Batinga; texto crítico de Marina Schiesari
19.10-23.11.2024

Batinga; texto crítico de Marina Schiesari

Victor Fidelis 19.10-23.11.2024
texto crítico: Marina Schiesari

Sobem a ladeira com os tons âmbar e anil sobre a cabeça, assuntos vêm e vão, sem amolecer o ritmo do passo e nem da respiração. Seguem animados, pensando o que fazer quando chegarem em casa: reunir a família, tomar uma cerveja, receber os vizinhos, brincar com os irmãos, assistir à novela ou estudar. Esse foi o cotidiano de Victor Fidelis na Rua Batinga, Vila Mazzei, Zona Norte de São Paulo, entre os anos de 2003 e 2013.
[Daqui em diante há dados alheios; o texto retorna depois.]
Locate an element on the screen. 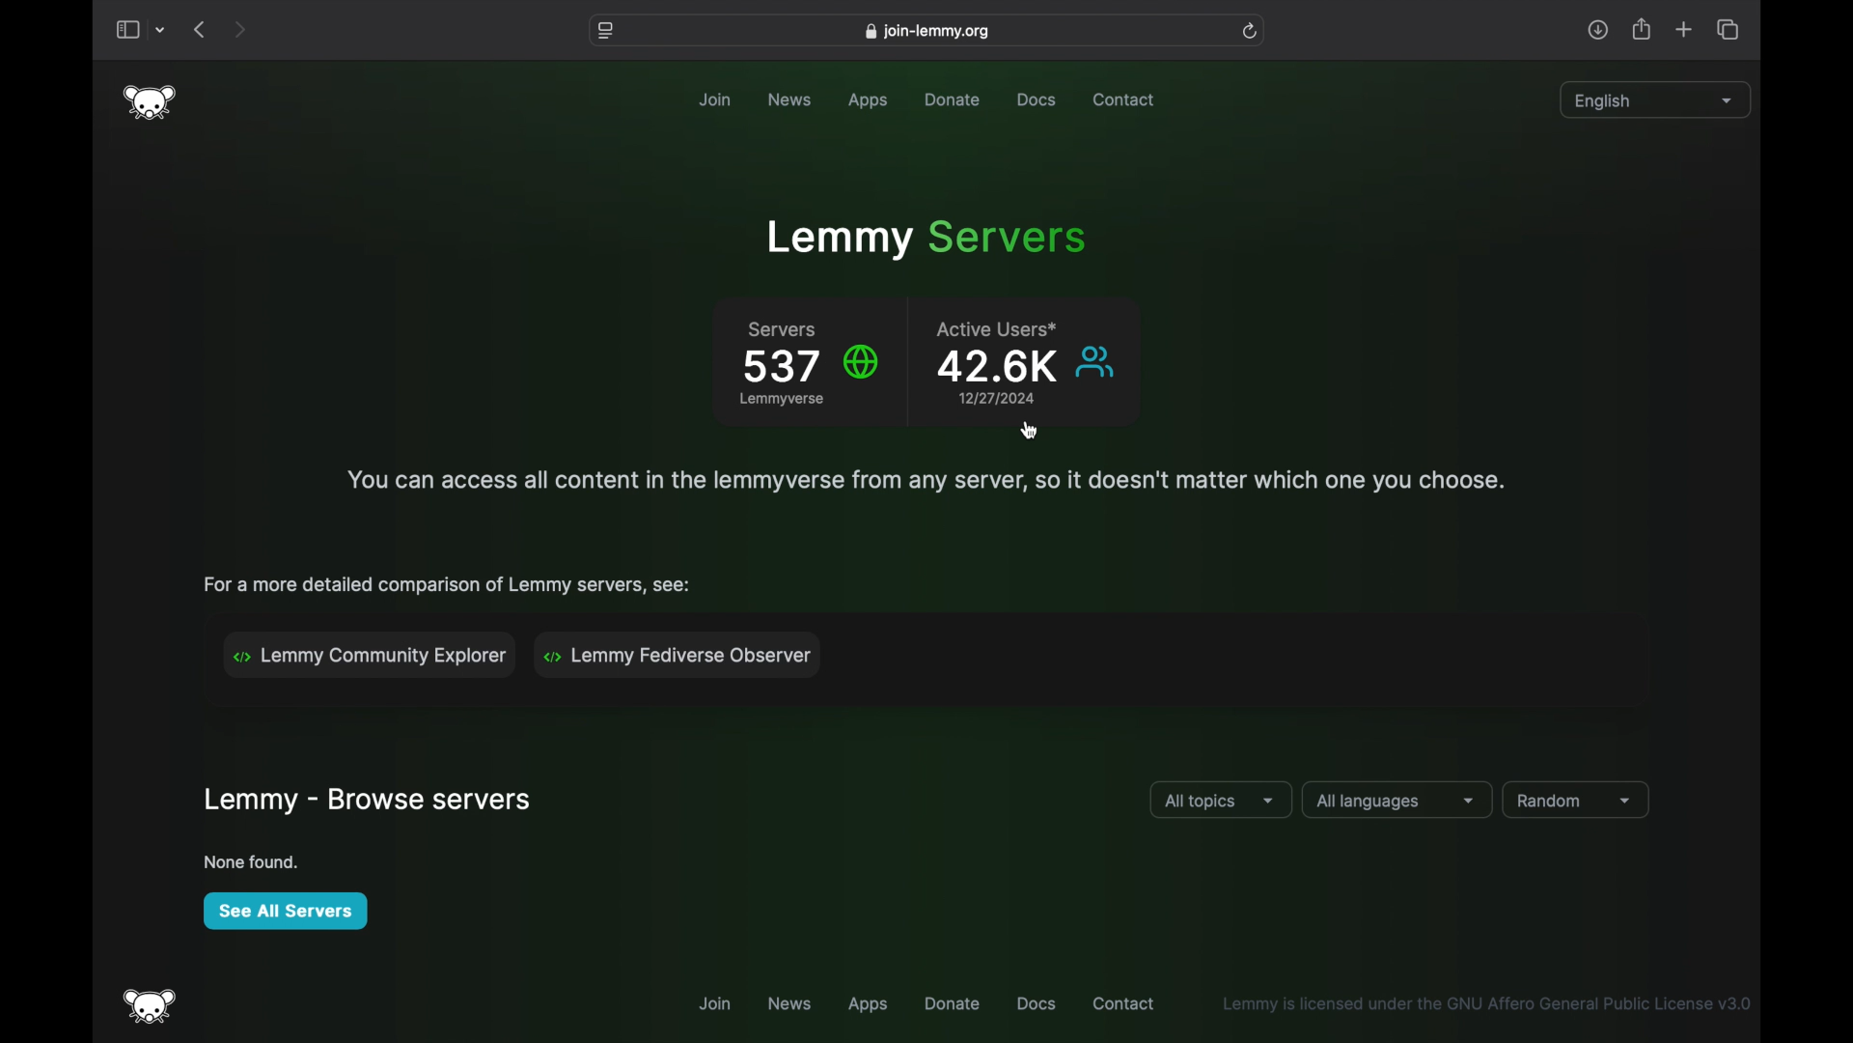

De nostálgico sabor agridoce, a casa da avó reunia alegrias e amarguras quando habitada pelo núcleo familiar e suas esporádicas festas no grande quintal dos fundos. Aniversários, Natais, Anos-Novos e eventos da matriarca somavam parentes e agregados. Era uma socialização adulta de afetos acostumados. Assim, combinados a sutilezas somente notadas com proximidade, os olhares imaginativos se encontravam com as personalidades que lhes faltavam cotidianamente nos outros ambientes.
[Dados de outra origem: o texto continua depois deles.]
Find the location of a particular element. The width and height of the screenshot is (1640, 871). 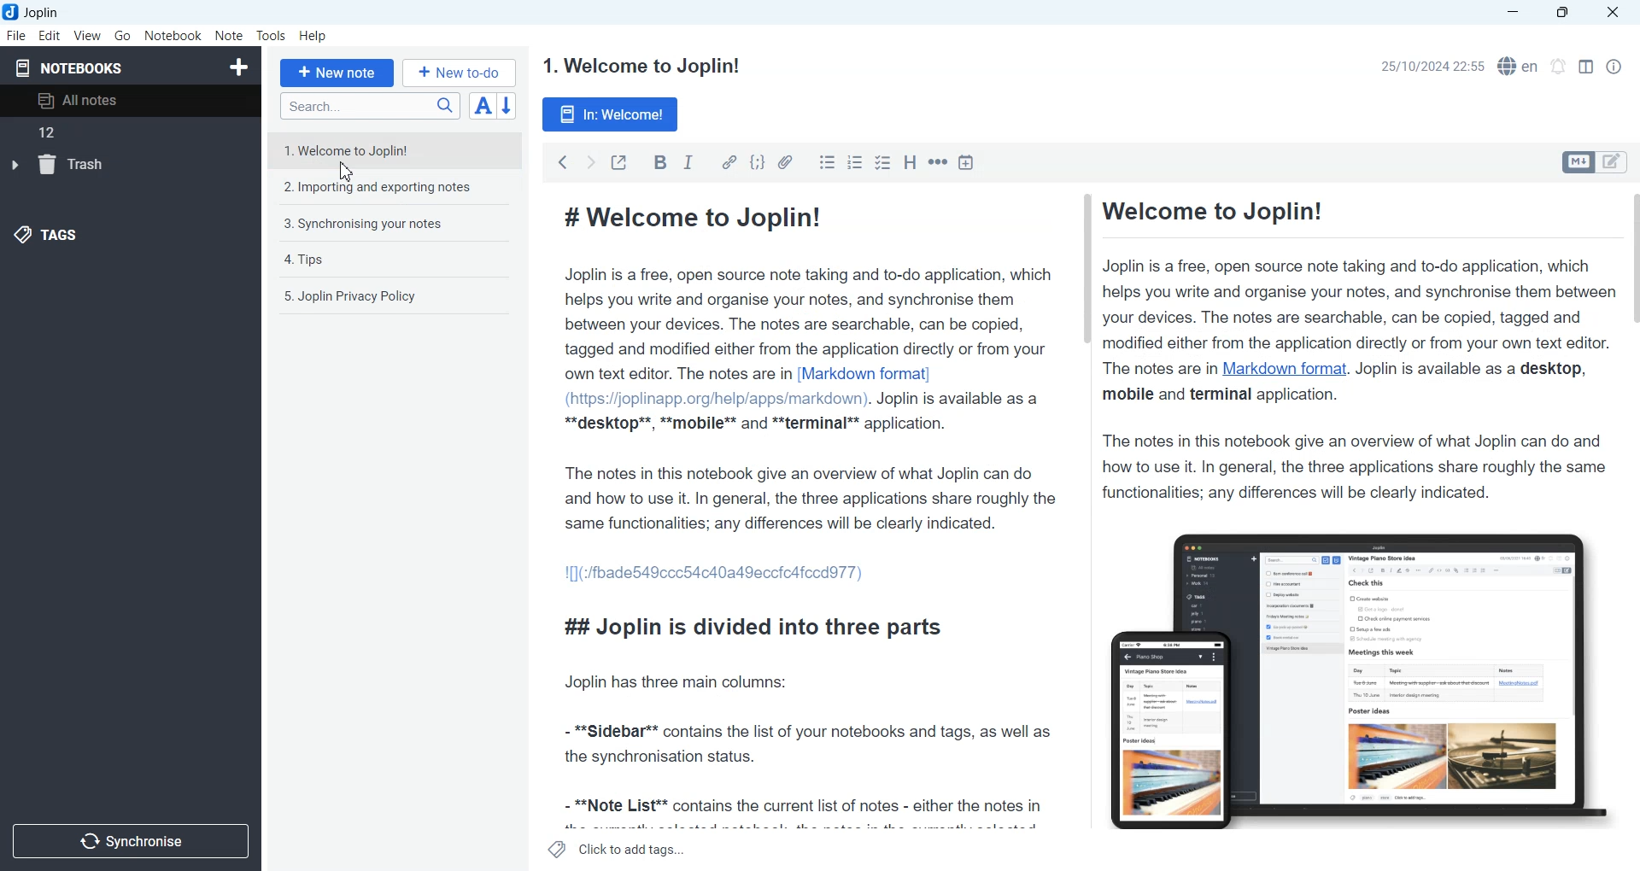

Notebooks is located at coordinates (69, 67).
Batinga, primeira exposição individual de Victor Fidelis, retrata encontros marcados pelas cores terrosas dos fins de tarde de primavera e verão. Jovens corpos negros, trajados de pós-expediente ou pré-celebração, ocupam essas pinturas. Sempre próximos ou dentro de casa, refletem os encontros idealizados por Fidelis na sua juventude, limitada ao ambiente doméstico e com pouco contato com a sua comunidade. Trata-se de imagens construídas pelo artista que trazem consigo signos culturais, temporais e locais interligados à coletividade contemporânea afro-brasileira.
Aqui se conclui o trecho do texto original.